The Cast
Single Message Transform lets you change the data type of fields in a Kafka message, supporting numerics, string, and boolean.
Cast
takes one argument listing the field(s) that you would like to transform and the target data type. Multiple fields can be specified by separating each specification with a comma.
"transforms" : "castTypes",
"transforms.castTypes.type" : "org.apache.kafka.connect.transforms.Cast$Value",
"transforms.castTypes.spec" : "cost:float32,units:int16"
Changing the data type of fields as they pass through Kafka Connect 🔗
Because we’re developers who appreciate the finer things in life, including the importance of schemas, we’re using a suitable serialisation method for our data - Avro, Protobuf, or JSON Schema. The beauty of this is that the full schema is persisted at ingest, and available for any consumer. It also means that we want to make sure that the schema is correct for the data.

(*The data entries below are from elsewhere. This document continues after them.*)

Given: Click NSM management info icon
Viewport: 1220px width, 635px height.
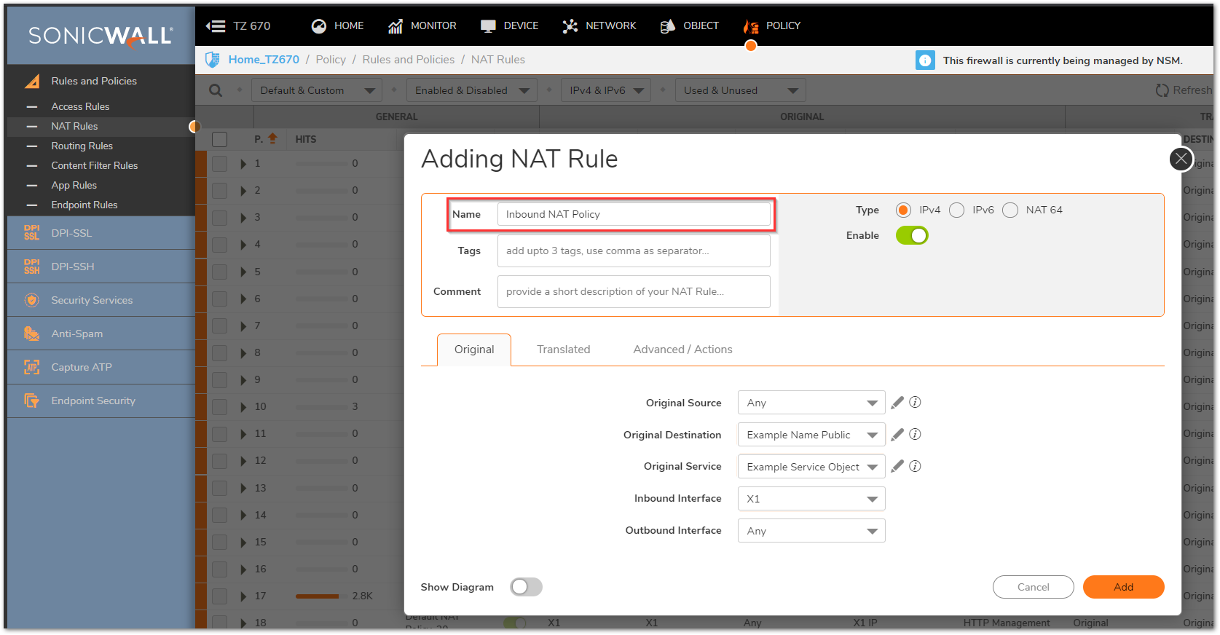Looking at the screenshot, I should [924, 60].
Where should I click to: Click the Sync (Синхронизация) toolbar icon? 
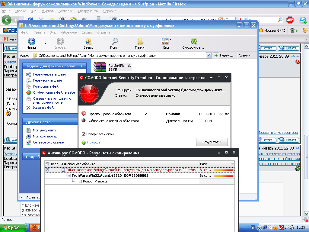pos(193,41)
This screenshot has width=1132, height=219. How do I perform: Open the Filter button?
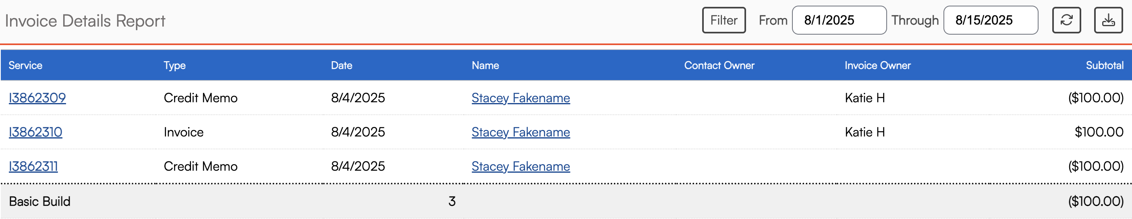(x=724, y=20)
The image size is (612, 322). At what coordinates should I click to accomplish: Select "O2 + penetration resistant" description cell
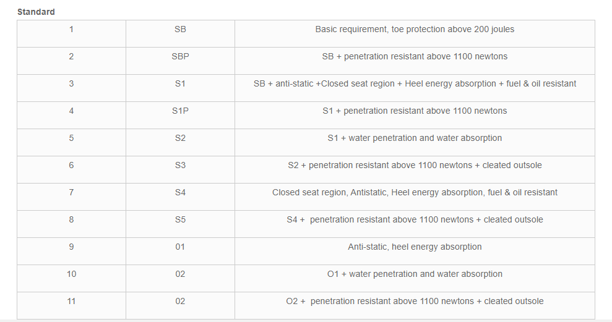pos(415,301)
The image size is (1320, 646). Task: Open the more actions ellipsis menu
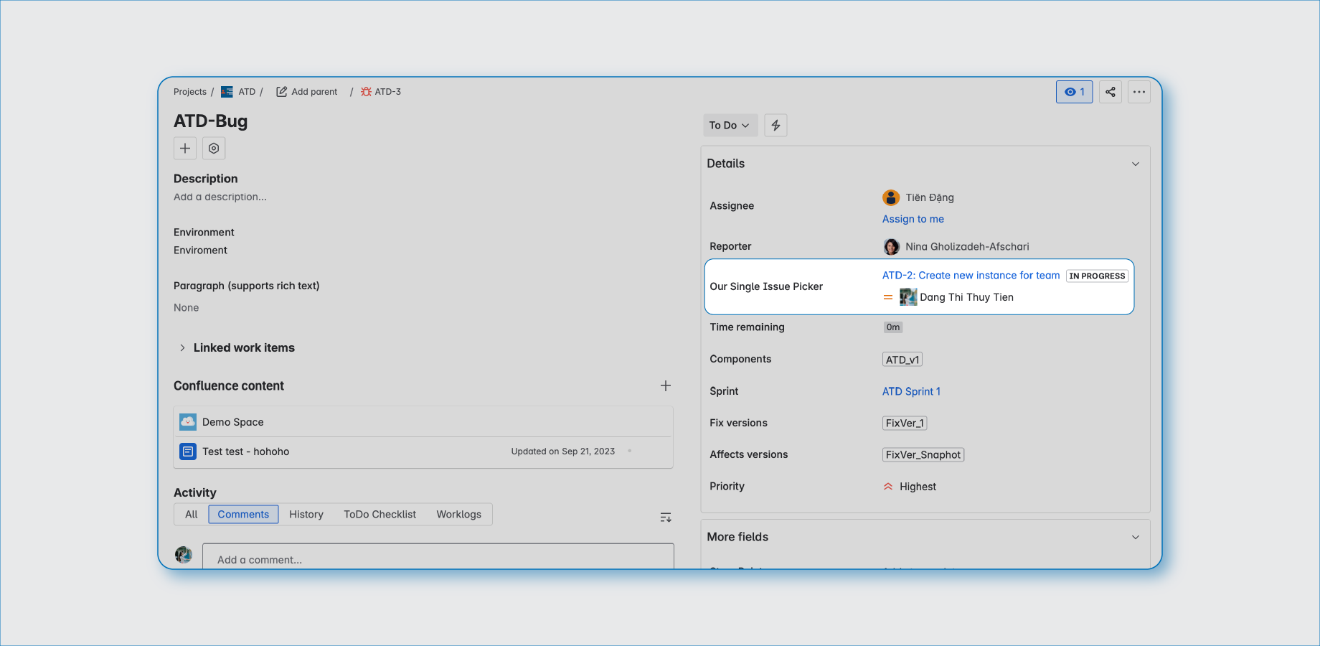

Let’s use the REST API of the Schema Registry to take a look at the schema of the data that our source connector is streaming into Kafka:
$ curl -s "http://localhost:8081/subjects/day9-transactions-value/versions/latest" | jq '.schema|fromjson[]'
"fields": [
{
"name": "cost",
"type": [ "null", "string" ],
},
{
"name": "customer_remarks",
"type": [ "null", "string" ],
},
{
"name": "units",
"type": [ "null", "string" ],
},
{
"name": "card_type",
"type": [ "null", "string" ],
},
{
"name": "txn_date",
"type": [ "null", "string" ],
},
{
"name": "item",
"type": [ "null", "string" ],
}
]
(I’ve cut bits of the schema shown above for the sake of space)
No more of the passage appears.